Wir brauchen ein "Sondervermögen Zukunft" für die sozial-ökologische Gestaltung der wirtschaftlichen Entwicklung. Das wäre die richtige "Zeitenwende", um den Krieg mit der Natur zu beenden. Dieses Sondervermögen wäre die Basis für einen öffentlich-rechtlichen Fonds, der eine gemeinnützige "Ökologische Sparkasse" anbietet. Diese würde günstige Kredite für den Umbau im Wärmesektor bereitstellen, wo nötig auch mit sehr langen Laufzeiten.

Eine weitere Finanzquelle für den Fonds wäre der Abbau umweltschädlicher Subventionen, die laut Umweltbundesamt rund 65 Milliarden Euro jährlich betragen. Zudem müssen Gelder, die in internationale Finanzanlagen fließen, viel stärker besteuert werden, um den sozial-ökologischen Umbau zu finanzieren und die Spekulation zu begrenzen.

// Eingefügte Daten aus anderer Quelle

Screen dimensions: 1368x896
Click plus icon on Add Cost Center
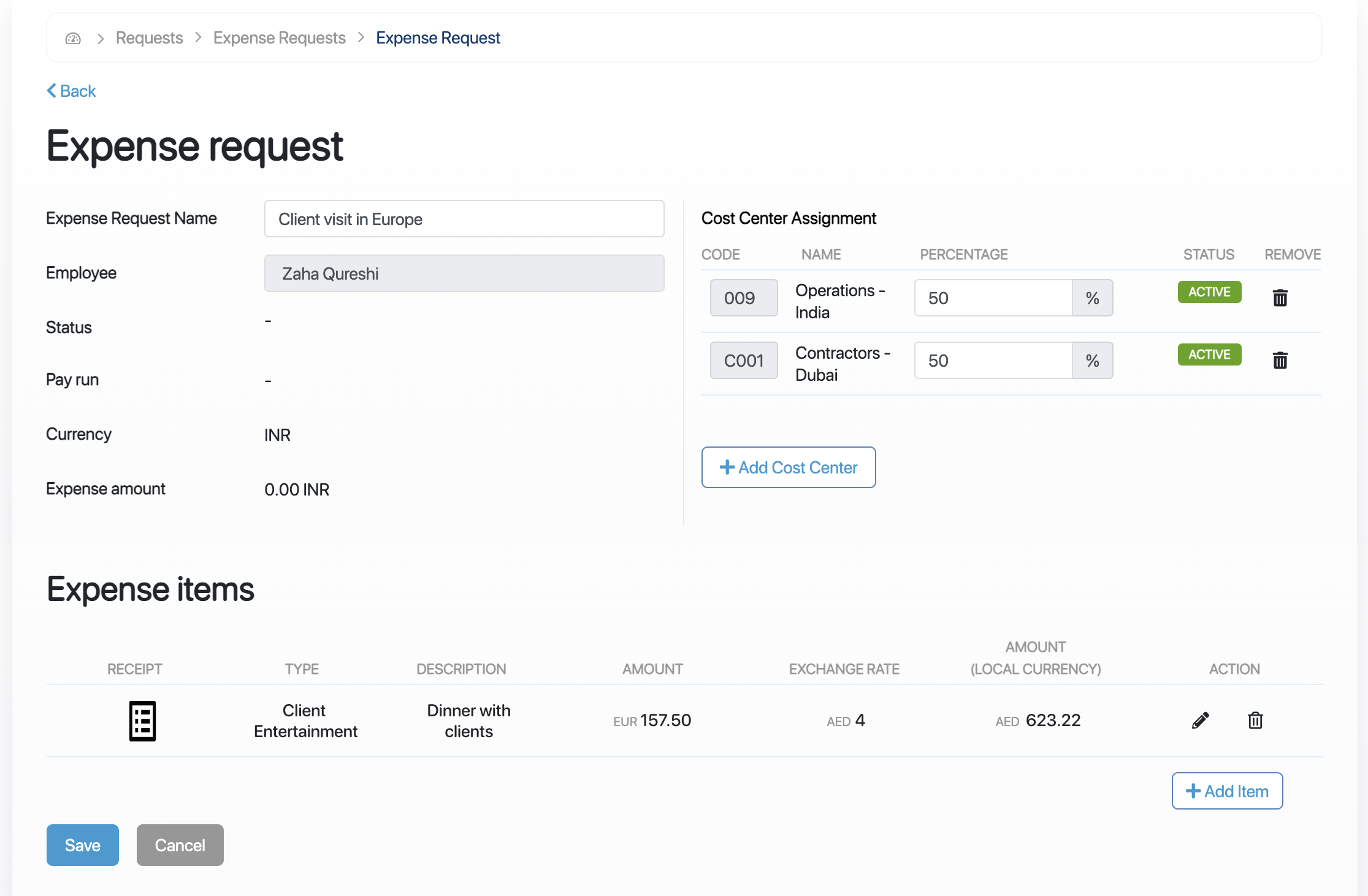[x=727, y=467]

Das Modell sieht weiter vor, dass Bürgerinnen und Bürgern, die Geld in diesen öffentlichen Fonds anlegen wollen, eine gegenüber dem Markt erhöhte Verzinsung garantiert wird. Auf regionaler Ebene gibt es bereits unterschiedliche Modelle zur Förderung des ökologischen Umbaus. Sie sollten stärker gefördert und die rechtlichen und finanziellen Rahmenbedingungen weiter verbessert werden.

Bisher stammt das Geld für die Zuschüsse im Wärmesektor aus der CO2-Abgabe, die auf Sprit und Heizenergie erhoben wird. Wenn es über Ihr Modell frei würde, wäre das dann die Chance, endlich das Klimageld an alle Bürgerinnen und Bürger auszuzahlen, das die Ampel versprochen, aber bisher nicht eingeführt hat?

 

Genau, das wäre die Lösung dafür. Das im Koalitionsvertrag angekündigte Klimageld ist ein trauriges Kapitel. Das Aufkommen aus der CO2-Besteuerung wird bisher für unterschiedliche Maßnahmen der Wirtschaftsförderung eingesetzt, nicht aber für das versprochene Klimageld. Das ist kurzsichtig und belastend.

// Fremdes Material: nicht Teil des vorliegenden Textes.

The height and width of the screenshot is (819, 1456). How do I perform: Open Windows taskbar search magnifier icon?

Alle sind sich einig, dass die Ampel das Thema klimafreundliches Heizen dilettantisch angepackt hat. Zwar sind die meisten Bürgerinnen und Bürger laut Umfragen immer noch dafür, dass hier etwas geschieht. Doch viele wollen vom Klimaschutz vorerst nichts mehr hören. Wie konnte das geschehen? Und was lässt sich daraus lernen?

Der Umbau des Wärmesektors, auf den rund 40 Prozent der CO2-Emissionen entfallen, ist eine der großen Aufgaben im Kampf gegen die Klimakrise. Es muss klargemacht werden, dass zur Energiewende in diesem Sektor – aber auch bei Stromverbrauch und Mobilität – immer auch eine Effizienzrevolution und Suffizienz gehören. Die drei müssen als Einheit gesehen werden.

Ich halte es für falsch, am bisherigen Wachstumsmodell festzuhalten und es irgendwie grün anzustreichen.